Człowiek, któremu dobrze się powodzi, który jest najedzony i zadowolony, zajęty obsługą naturalnego rytmu i wygody życia, przeważnie nie bardzo jest skłonny do refleksji. Uważa, że wszystko jest w porządku, że jego postawa musi być miła Bogu, skoro ma spokojne życie. Czasami dopiero kłopot w rodzinie, w pracy, choroba czy właśnie jakieś dramatyczne wydarzenia, jak np. katastrofy naturalne, wojny lub prześladowania, powodują, że ludzie mają więcej czasu na rozważanie swych postaw, sprawdzanie priorytetów. Takie „dziesięć dni”, które czasami potrząsa podstawami życia, potrafi skłonić do refleksji i poprawy.
Cierpienie nie jest przyjemne, ale leczy, a gdy jest godnie znoszone, wydaje wspaniałą woń. Jezus mówi smyrneńczykom, by nie bali się cierpienia. Przy właściwym podejściu, wielu ludzi – trzeba by powiedzieć: bohaterów – czerpało nawet z niego satysfakcję. Tym bardziej, gdy wiadomo, że cierpienia dla Boga, Jezusa, Słowa, prawdy i sprawiedliwości spotkają się kiedyś ze wspaniałą nagrodą – wieńcem życia wiecznego.
Zwycięzcy otrzymują wartościową obietnicę, że nie będą podlegali zagrożeniu drugiej śmierci. To tak, jakby ktoś powiedział: Możesz śmiało jeździć samochodem – nigdy nie przydarzy ci się wypadek. Możesz chodzić po górach – nie spadniesz. Na morzu nie spotka cię katastrofa ani nie dotknie cię żadne inne nieszczęście. Cóż za obietnica!
Cierpienie jest konieczne, ale Bóg dba o to, by było krótkie.

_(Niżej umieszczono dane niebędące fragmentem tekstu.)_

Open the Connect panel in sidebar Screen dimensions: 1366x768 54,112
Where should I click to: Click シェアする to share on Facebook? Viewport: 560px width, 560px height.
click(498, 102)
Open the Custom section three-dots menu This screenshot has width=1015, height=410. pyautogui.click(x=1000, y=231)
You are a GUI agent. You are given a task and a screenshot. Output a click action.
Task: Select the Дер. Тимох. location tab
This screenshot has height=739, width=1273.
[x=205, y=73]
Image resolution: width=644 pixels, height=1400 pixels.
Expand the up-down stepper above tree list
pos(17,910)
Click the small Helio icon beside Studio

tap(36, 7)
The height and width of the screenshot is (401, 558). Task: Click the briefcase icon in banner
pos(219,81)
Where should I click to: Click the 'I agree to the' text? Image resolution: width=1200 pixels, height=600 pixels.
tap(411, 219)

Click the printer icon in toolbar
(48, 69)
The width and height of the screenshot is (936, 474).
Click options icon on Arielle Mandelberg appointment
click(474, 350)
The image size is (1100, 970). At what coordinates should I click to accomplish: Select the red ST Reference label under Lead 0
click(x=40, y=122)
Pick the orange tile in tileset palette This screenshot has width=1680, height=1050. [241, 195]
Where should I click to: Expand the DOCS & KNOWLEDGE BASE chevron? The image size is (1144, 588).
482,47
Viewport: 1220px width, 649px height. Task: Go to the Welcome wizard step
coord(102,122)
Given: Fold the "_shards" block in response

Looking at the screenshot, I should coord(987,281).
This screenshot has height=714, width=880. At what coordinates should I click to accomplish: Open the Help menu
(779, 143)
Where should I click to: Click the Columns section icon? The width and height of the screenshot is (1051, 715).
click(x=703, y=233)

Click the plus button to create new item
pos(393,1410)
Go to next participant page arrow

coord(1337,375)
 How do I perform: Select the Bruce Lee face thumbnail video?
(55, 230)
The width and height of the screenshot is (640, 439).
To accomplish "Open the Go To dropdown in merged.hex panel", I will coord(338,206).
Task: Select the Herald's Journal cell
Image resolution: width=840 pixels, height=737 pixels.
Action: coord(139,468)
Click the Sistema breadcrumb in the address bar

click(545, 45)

Dziesięć dni szybko mija, a ich wiecznym owocem jest duchowe zdrowie i miła woń ofiarowanej na ogniu myrry. Dociera ona nie tylko przed tron Boży, ale także wspomaga innych ofiarowanych, którzy ożywieni zapachem świętości jeszcze gorliwiej znoszą swoje uciski.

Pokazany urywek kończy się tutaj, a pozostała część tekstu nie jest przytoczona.